PROBLEM DETAILS: Return the records below exactly as they appear, from the line with "The height and width of the screenshot is (578, 412)." up to and including the line with "[x=119, y=757]".

## Begin DATA RECORDS

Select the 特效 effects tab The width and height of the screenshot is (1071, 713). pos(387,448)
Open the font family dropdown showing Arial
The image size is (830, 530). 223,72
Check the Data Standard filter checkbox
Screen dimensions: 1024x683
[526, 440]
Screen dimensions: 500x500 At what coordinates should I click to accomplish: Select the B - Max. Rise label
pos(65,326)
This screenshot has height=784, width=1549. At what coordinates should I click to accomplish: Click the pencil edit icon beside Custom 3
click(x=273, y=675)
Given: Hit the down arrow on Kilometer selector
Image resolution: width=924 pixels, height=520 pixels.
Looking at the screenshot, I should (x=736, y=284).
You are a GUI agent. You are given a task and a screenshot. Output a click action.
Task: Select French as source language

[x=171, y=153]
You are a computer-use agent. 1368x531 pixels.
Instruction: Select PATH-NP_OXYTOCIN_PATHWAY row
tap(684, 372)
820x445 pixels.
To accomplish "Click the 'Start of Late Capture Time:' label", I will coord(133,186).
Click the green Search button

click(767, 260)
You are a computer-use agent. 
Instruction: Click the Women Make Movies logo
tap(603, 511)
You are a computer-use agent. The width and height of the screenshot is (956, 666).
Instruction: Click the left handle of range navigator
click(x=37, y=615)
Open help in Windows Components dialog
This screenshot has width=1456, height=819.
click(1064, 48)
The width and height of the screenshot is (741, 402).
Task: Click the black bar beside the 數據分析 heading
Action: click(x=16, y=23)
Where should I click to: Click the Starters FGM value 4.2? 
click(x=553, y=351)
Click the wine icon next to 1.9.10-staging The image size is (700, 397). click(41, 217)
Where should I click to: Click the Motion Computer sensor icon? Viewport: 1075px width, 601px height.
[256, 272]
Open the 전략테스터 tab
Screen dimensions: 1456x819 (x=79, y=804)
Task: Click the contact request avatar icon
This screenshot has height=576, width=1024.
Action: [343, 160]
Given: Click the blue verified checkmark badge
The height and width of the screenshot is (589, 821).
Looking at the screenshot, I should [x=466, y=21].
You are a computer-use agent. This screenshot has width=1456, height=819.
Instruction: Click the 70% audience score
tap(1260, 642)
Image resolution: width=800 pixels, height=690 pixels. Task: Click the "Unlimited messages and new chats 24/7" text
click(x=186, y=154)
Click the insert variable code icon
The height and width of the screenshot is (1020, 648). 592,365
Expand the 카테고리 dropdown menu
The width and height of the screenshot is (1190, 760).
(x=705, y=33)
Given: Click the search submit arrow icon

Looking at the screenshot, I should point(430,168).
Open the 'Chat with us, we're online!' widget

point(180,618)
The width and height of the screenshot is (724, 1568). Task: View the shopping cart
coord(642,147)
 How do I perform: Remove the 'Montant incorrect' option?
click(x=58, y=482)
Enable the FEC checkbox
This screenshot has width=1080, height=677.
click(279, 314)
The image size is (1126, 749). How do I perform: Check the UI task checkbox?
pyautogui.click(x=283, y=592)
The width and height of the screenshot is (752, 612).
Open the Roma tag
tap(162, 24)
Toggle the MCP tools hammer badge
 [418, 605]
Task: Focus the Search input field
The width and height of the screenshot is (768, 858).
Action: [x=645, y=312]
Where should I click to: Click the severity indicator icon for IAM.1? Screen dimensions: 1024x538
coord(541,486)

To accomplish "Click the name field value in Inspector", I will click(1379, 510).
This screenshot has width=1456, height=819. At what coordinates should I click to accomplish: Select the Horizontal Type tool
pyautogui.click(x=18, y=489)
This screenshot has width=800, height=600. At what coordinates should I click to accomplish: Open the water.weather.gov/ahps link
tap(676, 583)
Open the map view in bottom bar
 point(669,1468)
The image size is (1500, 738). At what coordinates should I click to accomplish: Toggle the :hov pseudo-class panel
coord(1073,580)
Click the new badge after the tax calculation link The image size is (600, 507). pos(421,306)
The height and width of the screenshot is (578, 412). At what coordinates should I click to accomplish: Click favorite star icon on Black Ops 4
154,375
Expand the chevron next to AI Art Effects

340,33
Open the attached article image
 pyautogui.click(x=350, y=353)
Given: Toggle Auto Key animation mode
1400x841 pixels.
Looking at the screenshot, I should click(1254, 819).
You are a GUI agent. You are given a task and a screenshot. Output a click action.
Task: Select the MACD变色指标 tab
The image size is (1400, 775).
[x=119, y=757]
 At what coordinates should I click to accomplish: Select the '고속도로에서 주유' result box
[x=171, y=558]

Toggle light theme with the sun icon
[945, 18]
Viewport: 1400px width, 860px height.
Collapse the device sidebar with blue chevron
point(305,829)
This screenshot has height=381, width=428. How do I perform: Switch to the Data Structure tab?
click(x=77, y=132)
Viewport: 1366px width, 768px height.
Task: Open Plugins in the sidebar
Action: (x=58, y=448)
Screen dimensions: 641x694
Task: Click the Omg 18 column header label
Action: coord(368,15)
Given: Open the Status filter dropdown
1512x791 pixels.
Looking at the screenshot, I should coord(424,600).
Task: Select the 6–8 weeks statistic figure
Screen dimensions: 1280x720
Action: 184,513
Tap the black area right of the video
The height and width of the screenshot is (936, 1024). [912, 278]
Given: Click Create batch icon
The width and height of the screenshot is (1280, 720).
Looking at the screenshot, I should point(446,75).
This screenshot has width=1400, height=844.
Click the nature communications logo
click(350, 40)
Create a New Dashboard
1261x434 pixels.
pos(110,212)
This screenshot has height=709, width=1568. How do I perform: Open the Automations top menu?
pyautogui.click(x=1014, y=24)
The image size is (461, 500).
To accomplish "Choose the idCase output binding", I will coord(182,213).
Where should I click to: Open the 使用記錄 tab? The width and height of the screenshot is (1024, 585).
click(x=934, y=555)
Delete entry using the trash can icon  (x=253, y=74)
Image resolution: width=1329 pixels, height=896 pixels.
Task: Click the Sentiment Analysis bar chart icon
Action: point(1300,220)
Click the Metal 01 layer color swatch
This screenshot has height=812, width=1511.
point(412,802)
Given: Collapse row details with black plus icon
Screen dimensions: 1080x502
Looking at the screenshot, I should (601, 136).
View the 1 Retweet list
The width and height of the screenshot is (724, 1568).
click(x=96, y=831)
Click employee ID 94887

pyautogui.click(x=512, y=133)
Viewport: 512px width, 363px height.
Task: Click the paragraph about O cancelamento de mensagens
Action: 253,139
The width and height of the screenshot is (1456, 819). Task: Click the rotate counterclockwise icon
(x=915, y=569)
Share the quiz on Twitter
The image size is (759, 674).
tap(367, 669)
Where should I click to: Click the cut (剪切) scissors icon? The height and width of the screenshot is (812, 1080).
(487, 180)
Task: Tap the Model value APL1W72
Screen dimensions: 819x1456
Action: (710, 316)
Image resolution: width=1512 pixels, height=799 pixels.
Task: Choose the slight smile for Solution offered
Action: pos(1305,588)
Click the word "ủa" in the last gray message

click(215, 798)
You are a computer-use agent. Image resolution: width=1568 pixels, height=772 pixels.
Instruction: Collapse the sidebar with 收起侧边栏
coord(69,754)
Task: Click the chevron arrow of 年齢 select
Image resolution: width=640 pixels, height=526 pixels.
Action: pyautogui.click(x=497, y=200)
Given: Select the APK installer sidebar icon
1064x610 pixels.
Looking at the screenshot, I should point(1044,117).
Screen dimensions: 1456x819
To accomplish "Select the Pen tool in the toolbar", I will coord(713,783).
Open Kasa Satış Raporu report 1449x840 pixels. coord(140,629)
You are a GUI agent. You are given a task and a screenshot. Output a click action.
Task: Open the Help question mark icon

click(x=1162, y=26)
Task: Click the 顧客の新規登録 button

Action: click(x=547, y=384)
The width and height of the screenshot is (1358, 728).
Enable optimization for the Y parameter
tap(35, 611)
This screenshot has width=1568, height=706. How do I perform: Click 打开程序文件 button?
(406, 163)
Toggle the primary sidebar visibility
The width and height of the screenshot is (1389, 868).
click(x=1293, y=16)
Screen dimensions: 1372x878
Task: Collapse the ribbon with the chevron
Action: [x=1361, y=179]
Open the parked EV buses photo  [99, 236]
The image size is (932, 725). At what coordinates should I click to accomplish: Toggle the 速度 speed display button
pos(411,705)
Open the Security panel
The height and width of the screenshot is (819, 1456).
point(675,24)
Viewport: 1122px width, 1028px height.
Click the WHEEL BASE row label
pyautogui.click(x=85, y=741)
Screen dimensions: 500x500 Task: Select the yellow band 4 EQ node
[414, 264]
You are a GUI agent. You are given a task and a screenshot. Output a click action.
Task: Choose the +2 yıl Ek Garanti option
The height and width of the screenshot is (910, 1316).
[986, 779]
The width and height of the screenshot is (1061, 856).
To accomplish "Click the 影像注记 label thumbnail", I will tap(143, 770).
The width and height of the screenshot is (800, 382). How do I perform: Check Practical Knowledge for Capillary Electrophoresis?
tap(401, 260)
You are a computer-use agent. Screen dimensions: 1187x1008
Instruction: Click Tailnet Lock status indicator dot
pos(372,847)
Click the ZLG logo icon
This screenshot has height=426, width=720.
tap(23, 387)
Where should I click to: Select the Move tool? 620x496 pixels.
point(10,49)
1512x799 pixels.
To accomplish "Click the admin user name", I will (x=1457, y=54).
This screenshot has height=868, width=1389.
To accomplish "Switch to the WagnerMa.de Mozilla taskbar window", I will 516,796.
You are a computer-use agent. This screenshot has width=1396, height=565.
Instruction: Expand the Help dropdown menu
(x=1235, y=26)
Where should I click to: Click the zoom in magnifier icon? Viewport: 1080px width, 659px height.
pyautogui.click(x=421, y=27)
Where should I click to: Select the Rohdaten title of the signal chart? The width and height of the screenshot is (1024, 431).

## End DATA RECORDS

IN RESPONSE:
The height and width of the screenshot is (578, 412). At what coordinates should I click to accomplish: Click favorite star icon on Black Ops 4
154,375
Expand the chevron next to AI Art Effects

340,33
Open the attached article image
 pyautogui.click(x=350, y=353)
Given: Toggle Auto Key animation mode
1400x841 pixels.
Looking at the screenshot, I should click(1254, 819).
You are a GUI agent. You are given a task and a screenshot. Output a click action.
Task: Select the MACD变色指标 tab
The image size is (1400, 775).
[x=119, y=757]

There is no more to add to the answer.